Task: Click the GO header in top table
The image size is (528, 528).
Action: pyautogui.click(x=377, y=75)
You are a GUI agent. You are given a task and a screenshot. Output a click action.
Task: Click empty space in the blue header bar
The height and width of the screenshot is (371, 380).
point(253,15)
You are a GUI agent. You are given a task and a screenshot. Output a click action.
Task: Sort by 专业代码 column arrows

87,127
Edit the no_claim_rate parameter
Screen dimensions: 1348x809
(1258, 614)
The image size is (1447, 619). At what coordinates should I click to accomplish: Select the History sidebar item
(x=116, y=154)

---

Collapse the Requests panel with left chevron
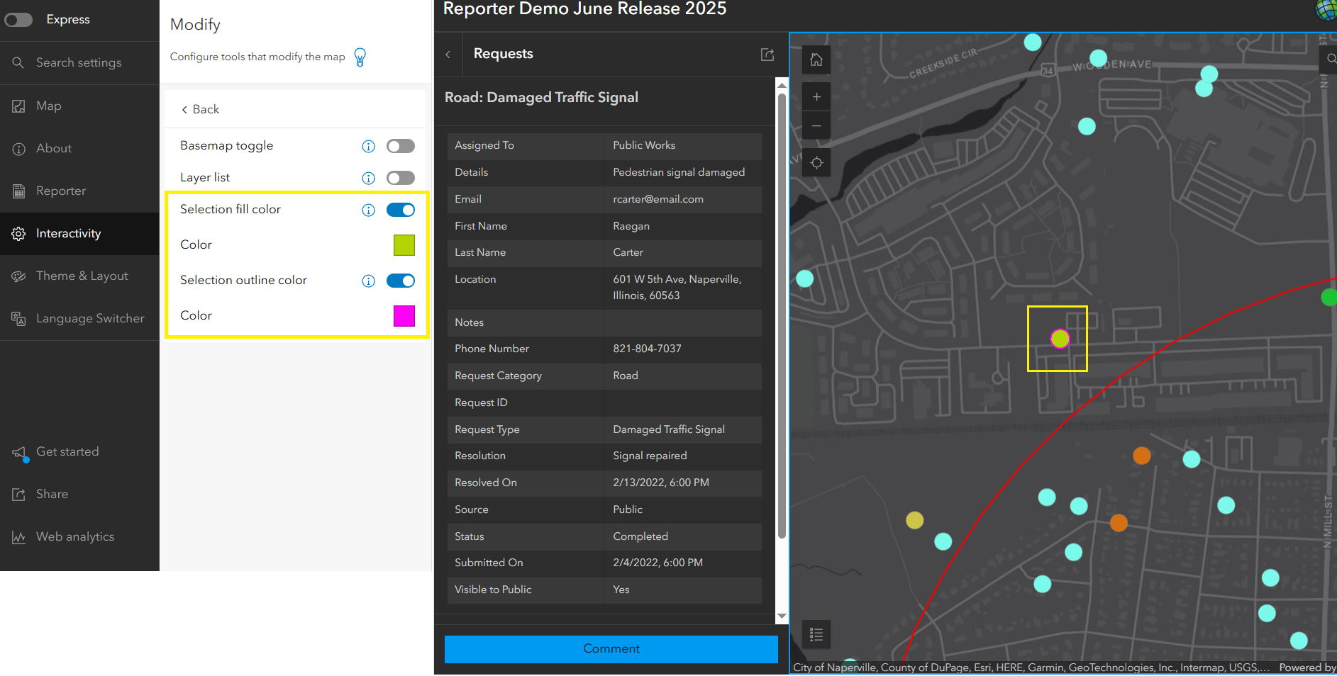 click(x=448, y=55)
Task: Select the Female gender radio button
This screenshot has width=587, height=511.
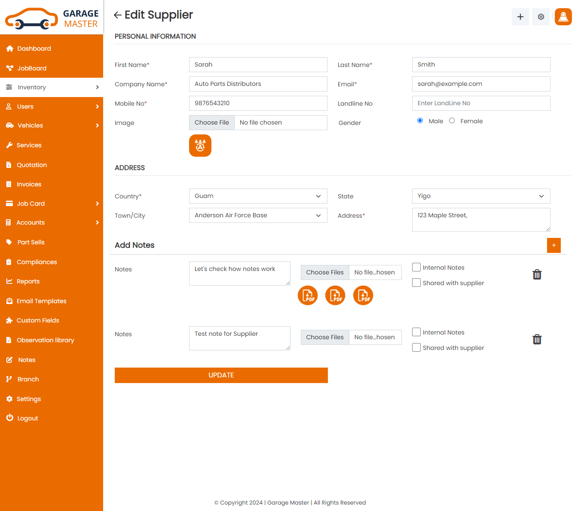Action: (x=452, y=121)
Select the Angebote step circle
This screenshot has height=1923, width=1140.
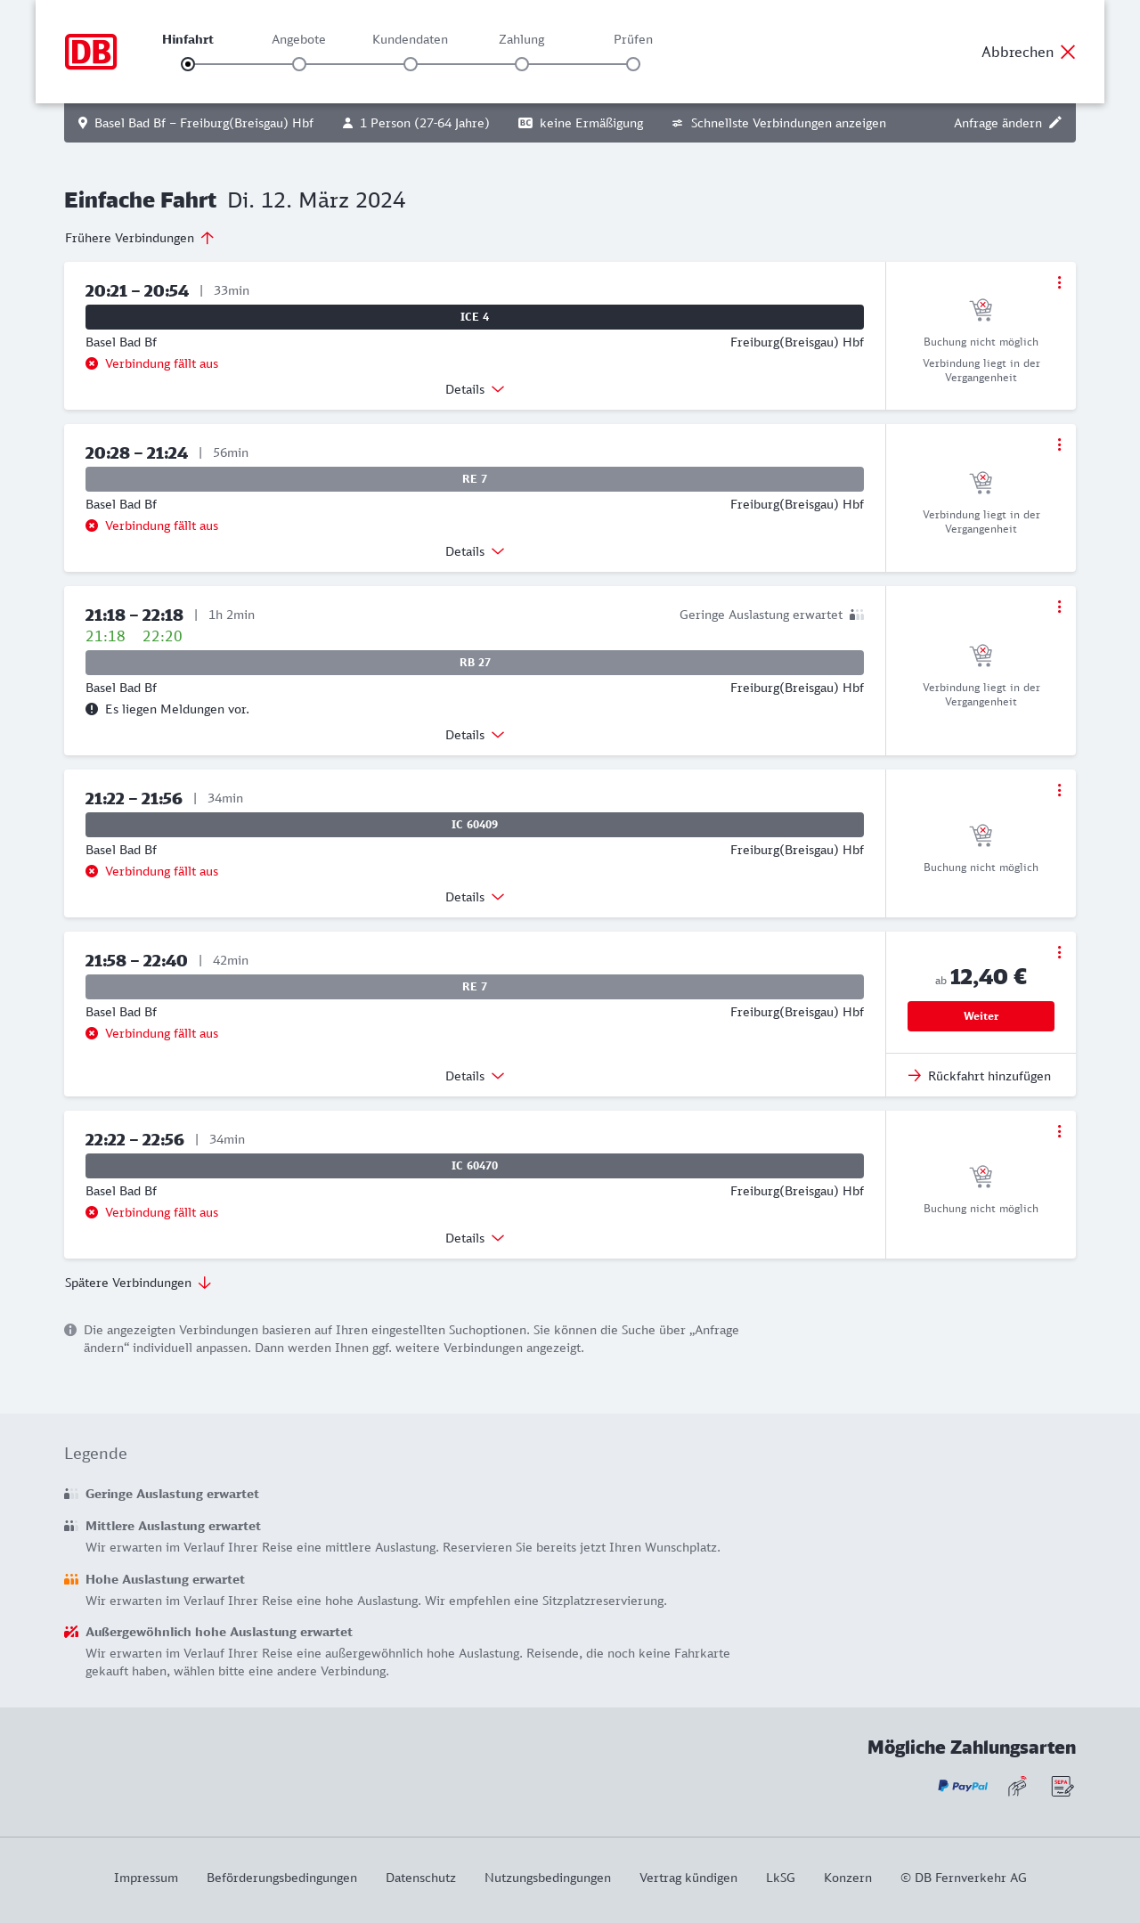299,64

What to produce:
How many lines in the material above contain the word "header"? Reply with the number alone.

Expected output:
2